- The timing of both Atlantic Sunrise and Rover Phase 2 will be pivotal in determining how much more of a step-up in production we can see this summer beyond the 27 bcf/d flows from Appalachia as of late. There is still room to grow production above the current run rate, but our forecast requires at least one of these large-scale projects to enter service this cooling season.
- Our forecast of a 1.70 $/mmbtu discount at Waha is informed by how full vs capacity flows are already on the north, west and east routes out of the Permian, together with the downstream delays in the Mexican market that prevent marked growth from volumes currently flowing south. Flaring volumes and some potential shut-ins can absorb some excess capacity above and beyond current takeaway.
- As the shoulder season is underway, albeit late and abbreviated, and peak cooling season is a matter of weeks away, the levers of demand will be limited to structural demand growth from LNG feedgas, pipeline exports to Mexico and the industrial sector, as well as from power.
- We expect growth in power sector gas demand reach just above 2.0. bcf/d y/y from May-October. The combination of a return to normal weather, vs the cooler 2017 summer, lower delivered gas prices in most of the key consuming regions, coal-fired plant retirements in the past year, and the buildout of new CCGT plants will serve to boost demand by some 2.0 bcf/d y/y.
Tying it together: Storage and price outlook
- The US gas market’s view seems to be coalescing around a low end-October carryout. Yet, we have not seen any discernible increase in forward prices to suggest the market is pricing in any level of concern about storage adequacy—indeed, prices suggest a high degree of comfort. It would take more than a moderate re-pricing to substantially change our assumptions on the dispatch queue, and the consequent ramifications for end-of-season storage. Gas output has been growing sequentially as April ends, according to flow data. Producer guidance has suggested that Appalachia growth will be skewed toward Q3 18, in line with pipeline in-service dates, so we would expect production to step up as the injection season progresses. It is too early in the season to judge how long supply the market is, especially given how flat US output was over February-May 2017. As production started to ratchet up in June 2017, the true test of supply growth will come later in the season and in lock-step with stated in-service dates for Appalachian infrastructure and our outlook for both tight oil and gas takeaway in the Permian.
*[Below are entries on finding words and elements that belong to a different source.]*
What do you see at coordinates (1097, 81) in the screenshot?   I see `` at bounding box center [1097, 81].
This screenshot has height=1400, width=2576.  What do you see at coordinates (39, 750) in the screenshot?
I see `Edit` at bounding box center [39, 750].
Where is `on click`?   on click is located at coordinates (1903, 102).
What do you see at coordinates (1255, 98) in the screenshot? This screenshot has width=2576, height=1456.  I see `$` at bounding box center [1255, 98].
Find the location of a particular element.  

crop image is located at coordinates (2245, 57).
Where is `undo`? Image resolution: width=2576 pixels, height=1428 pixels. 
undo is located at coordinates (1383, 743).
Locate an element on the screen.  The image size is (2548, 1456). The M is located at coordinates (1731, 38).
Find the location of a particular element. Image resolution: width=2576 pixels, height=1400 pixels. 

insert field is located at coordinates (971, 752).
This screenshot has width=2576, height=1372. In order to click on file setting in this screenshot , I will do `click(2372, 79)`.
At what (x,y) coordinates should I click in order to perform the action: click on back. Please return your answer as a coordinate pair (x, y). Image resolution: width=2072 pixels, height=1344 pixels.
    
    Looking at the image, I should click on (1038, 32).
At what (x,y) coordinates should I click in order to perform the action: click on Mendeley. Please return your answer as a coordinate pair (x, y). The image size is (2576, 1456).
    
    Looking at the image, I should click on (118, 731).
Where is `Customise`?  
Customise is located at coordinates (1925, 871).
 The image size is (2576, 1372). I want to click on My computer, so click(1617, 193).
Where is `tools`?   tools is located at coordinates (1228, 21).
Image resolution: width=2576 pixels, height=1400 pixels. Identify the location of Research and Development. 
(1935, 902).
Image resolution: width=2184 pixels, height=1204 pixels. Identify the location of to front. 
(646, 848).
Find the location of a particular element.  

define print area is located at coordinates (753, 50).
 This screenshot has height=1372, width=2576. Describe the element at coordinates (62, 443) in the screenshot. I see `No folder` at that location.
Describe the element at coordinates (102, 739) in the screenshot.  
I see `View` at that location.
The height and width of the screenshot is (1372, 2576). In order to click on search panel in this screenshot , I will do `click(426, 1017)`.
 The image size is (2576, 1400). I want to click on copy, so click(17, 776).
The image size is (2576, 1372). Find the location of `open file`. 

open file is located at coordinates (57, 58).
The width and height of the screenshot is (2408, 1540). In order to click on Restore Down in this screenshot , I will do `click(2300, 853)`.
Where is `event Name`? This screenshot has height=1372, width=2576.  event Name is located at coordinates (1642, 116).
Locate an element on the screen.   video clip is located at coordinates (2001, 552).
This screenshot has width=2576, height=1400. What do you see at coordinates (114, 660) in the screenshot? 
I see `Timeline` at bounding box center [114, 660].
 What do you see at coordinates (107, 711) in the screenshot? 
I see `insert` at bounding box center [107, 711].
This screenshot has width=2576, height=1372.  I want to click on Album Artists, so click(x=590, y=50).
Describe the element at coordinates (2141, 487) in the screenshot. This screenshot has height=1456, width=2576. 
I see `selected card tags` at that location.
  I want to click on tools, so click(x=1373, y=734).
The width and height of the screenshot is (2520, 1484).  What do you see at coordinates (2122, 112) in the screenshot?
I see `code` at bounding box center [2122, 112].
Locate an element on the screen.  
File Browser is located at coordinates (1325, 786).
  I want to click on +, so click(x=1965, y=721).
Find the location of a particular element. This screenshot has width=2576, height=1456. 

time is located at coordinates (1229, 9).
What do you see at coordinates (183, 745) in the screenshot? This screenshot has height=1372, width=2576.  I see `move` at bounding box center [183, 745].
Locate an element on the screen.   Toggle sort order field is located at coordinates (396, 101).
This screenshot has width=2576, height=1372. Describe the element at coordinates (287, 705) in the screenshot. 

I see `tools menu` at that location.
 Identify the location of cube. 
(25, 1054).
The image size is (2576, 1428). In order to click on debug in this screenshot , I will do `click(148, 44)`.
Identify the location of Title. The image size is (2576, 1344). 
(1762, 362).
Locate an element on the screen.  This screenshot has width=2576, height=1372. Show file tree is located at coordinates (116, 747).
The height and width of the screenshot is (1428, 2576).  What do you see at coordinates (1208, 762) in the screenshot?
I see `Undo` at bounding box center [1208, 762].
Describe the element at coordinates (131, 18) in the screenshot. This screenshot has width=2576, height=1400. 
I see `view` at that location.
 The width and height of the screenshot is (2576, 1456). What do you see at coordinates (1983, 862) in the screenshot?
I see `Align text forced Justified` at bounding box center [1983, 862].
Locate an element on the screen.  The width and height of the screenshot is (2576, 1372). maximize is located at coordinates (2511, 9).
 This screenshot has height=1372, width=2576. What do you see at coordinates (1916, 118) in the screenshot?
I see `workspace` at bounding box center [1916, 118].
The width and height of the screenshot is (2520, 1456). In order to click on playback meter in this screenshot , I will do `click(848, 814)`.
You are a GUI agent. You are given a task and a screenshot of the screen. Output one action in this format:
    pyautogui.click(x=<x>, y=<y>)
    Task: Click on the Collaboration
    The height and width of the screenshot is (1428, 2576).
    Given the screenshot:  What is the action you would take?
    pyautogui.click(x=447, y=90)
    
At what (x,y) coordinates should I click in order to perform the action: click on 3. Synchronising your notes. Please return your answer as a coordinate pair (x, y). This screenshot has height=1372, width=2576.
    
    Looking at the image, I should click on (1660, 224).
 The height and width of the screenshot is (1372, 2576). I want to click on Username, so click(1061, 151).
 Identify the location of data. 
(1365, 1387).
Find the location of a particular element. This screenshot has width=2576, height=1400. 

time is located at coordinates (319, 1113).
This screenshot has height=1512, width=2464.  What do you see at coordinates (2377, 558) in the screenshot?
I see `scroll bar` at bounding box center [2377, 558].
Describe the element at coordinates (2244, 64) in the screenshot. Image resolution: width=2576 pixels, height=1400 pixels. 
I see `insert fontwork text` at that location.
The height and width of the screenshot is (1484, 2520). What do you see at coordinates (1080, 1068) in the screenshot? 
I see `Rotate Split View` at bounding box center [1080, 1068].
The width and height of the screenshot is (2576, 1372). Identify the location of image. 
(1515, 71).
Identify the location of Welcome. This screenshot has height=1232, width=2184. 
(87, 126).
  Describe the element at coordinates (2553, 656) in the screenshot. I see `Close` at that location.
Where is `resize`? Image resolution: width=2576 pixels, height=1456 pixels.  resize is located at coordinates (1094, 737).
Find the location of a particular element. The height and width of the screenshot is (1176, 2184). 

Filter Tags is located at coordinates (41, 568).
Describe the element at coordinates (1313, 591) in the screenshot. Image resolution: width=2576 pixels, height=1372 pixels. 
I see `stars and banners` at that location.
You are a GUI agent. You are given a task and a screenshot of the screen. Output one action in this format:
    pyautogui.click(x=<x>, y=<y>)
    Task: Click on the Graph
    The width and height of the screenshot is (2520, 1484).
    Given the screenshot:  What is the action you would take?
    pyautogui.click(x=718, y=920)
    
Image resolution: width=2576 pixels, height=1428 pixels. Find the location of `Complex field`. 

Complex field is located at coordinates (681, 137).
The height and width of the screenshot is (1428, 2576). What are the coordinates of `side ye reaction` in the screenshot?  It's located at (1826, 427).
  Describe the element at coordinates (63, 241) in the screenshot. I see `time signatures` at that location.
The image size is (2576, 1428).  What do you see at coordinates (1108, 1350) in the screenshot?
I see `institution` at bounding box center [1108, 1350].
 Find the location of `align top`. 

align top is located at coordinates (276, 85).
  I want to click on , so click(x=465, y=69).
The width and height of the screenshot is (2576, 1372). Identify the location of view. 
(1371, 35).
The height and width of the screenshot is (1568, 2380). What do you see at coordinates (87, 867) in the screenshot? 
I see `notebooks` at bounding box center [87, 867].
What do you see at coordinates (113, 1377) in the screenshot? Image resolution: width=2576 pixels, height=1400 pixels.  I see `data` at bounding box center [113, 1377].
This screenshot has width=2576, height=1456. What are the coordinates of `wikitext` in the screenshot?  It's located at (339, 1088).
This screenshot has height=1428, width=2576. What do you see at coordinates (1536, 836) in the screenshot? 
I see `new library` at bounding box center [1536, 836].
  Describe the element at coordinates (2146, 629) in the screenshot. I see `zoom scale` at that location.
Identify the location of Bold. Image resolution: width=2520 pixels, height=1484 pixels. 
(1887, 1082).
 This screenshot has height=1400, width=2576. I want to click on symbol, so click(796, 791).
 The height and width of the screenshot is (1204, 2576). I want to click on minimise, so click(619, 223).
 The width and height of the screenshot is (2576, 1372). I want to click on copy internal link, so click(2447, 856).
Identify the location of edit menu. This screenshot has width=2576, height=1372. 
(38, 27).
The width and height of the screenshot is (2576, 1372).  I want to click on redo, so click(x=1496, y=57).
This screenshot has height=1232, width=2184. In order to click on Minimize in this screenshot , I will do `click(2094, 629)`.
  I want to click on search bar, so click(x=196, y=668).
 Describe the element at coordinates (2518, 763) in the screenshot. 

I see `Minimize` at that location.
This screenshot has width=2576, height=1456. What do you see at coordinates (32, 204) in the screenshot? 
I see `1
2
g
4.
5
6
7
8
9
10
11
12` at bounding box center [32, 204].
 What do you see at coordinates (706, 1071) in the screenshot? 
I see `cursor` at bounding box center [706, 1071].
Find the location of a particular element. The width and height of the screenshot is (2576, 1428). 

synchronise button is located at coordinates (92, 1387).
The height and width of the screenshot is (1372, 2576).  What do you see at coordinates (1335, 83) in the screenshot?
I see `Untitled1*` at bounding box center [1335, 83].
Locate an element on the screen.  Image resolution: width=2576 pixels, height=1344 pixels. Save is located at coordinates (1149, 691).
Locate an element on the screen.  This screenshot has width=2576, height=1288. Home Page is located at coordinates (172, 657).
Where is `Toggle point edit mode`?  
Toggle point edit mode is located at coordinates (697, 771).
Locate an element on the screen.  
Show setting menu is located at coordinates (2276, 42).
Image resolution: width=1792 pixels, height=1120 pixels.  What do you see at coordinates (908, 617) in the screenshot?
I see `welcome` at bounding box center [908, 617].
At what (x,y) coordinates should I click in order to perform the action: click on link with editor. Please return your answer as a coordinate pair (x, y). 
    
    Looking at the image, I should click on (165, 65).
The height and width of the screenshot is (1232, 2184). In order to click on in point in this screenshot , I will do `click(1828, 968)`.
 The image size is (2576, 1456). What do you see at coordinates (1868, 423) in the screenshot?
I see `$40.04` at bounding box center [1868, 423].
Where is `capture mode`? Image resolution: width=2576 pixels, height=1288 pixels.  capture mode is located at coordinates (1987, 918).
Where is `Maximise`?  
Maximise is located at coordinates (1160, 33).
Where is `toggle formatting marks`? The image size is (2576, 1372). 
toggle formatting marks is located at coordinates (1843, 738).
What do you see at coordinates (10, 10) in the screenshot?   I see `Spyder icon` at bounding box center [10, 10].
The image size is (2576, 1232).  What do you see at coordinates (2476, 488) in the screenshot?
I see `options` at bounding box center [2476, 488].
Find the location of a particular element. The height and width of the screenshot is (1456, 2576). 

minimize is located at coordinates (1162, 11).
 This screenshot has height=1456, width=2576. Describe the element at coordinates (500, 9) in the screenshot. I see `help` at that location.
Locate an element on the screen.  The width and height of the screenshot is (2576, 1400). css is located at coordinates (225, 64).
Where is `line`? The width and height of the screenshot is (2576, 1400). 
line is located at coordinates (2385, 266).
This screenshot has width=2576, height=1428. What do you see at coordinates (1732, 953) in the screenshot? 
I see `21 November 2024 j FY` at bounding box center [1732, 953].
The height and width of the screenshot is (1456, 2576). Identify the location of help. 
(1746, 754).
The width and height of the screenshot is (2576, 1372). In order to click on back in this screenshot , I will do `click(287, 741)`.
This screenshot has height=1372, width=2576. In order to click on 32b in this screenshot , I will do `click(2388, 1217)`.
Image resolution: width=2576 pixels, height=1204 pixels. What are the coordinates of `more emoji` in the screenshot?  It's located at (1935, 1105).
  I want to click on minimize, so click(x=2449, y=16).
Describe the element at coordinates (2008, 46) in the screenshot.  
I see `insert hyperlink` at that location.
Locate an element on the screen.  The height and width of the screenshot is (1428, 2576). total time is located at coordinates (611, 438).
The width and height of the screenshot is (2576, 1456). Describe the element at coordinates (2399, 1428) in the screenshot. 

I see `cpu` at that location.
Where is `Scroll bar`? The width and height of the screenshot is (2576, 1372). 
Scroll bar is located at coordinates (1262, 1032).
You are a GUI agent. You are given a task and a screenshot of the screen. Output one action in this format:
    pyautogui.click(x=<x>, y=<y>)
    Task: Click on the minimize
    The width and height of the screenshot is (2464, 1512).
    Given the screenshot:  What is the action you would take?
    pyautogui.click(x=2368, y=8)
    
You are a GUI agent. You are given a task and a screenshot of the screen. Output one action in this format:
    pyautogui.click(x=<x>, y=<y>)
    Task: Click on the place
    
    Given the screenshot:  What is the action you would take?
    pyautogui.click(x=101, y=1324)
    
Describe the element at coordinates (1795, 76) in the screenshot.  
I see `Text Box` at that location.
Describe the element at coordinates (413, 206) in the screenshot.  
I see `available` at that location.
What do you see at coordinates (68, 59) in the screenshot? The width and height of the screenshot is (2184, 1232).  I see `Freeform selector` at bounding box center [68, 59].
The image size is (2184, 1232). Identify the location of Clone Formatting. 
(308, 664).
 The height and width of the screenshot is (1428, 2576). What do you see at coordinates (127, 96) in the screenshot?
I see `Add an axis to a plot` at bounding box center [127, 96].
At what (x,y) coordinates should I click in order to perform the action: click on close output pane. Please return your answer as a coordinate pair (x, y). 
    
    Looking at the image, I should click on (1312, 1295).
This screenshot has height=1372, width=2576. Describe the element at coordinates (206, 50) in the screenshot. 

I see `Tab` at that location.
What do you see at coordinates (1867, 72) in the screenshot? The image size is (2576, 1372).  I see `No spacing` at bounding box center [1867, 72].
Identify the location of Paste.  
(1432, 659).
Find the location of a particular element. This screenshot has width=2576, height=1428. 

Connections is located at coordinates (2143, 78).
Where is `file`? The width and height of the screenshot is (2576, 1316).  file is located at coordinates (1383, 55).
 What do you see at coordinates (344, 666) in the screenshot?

- For a marked upward repricing above our 2.70-2.75 $/mmbtu May-October forecast, the supply side would need to see more concrete affirmation of delays to Appalachia infrastructure, even more severe evacuation issues from the Permian than currently anticipated, or other evidence that production estimates were to fall short of our 7.9 bcf/d y/y forecast. On the demand side, upside could come if much hotter-than-normal weather were to materialise and take gains in the power sector above our baseline growth estimate of 2.1 bcf/d y/y. As such, the next significant directional move in price (if any) hinges on the extent of the departure from normal in peak cooling season vs the uptick in supply deliverability.